FULL RECOMMENDATION
INDUSTRIAL RELATIONS ACTS, 1946 TO 2001 SECTION 13(9), INDUSTRIAL RELATIONS ACT, 1969 PARTIES : LIEBHERR CONTAINER CRANES LIMITED (REPRESENTED BY IRISH BUSINESS AND EMPLOYERS' CONFEDERATION) - AND - A WORKER (REPRESENTED BY TECHNICAL, ENGINEERING AND ELECTRICAL, UNION.) DIVISION : Chairman: Ms Jenkinson Employer Member: Mr Grier Worker Member: Mr. Somers |
1. Appeal against Rights Commissioner's Recommendation IR7799/02/MR.
BACKGROUND:
2. The Company was established in Killarney, Co. Kerry, in 1958. It is involved in the construction and installation of container and harbour cranes. It currently employs approximately four hundred and sixty workers.
The worker concerned commenced employment on a temporary basis with the Company on the 30th of April, 1990, as an Electrician. In April, 1995 he was offered a permanent contract of employment which he accepted. The contract included a clause which required him to carry out onsite service and erection work away from base where necessary.
The Company maintains that on several occasions the worker refused to travel abroad to carry out onsite service and erection work due to personal reasons. In November, 1999, the Company, dissatisfied with this behaviour issued a first written warning followed by a second written warning to the worker concerned.
The Union states that the worker concerned signed the permanent contract under protest. It argues that there is no evidence that he refused to carry out work as requested.
The issue was referred to a Rights Commissioner for investigation and recommendation. His findings and recommendation issued on the 20th of August, 2002, as follows:-
"Firstly, there was no evidence before me at the Hearing to support the Union's contention that the worker signed his permanent contract in 1995 under protest. I therefore, have to accept that this contract is fully valid and that its terms continue to apply.

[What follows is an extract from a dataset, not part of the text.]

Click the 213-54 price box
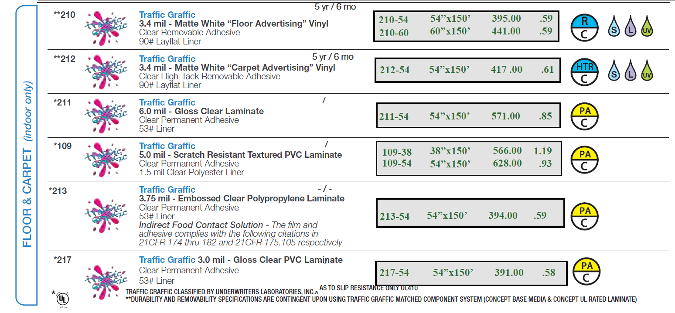Screen dimensions: 675x313 tap(470, 213)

Secondly, it clearly follows from this that the worker does not have the right to refuse to work at all sites away from the Company's premises. The Company should, of course, discuss any such trip with the worker as far as possible in advance and make appropriate allowance for any personal difficulties that may arise on any particular occasion.
Finally, I am satisfied that this difficulty might well have been resolved much earlier if the Company had drawn up a formal policy document on the issues arising from working off site, including the central question of how employees are selected for such trips. I therefore, find that the Company should draw up such a policy as a matter of urgency, and discuss it with the relevant staff and their representatives with a view to introducing it on an agreed basis at an early date.
In the circumstances , I formally recommend that the parties should accept the above findings".
(The worker was named in the Rights Commissioner's recommendation).
The Union appealed the Recommendation to the Labour Court on the 6th of September, 2002, in accordance with Section 13(9) of the Industrial Relations Act, 1969. A Labour Court hearing took place on the 29th of April, 2003, the earliest date suitable to the parties.
UNION'S ARGUMENTS:
3. 1. The worker concerned signed his permanent contract of employment under protest.
2. The worker concerned has for years worked on the basis that for him to work on sites away from base required his agreement.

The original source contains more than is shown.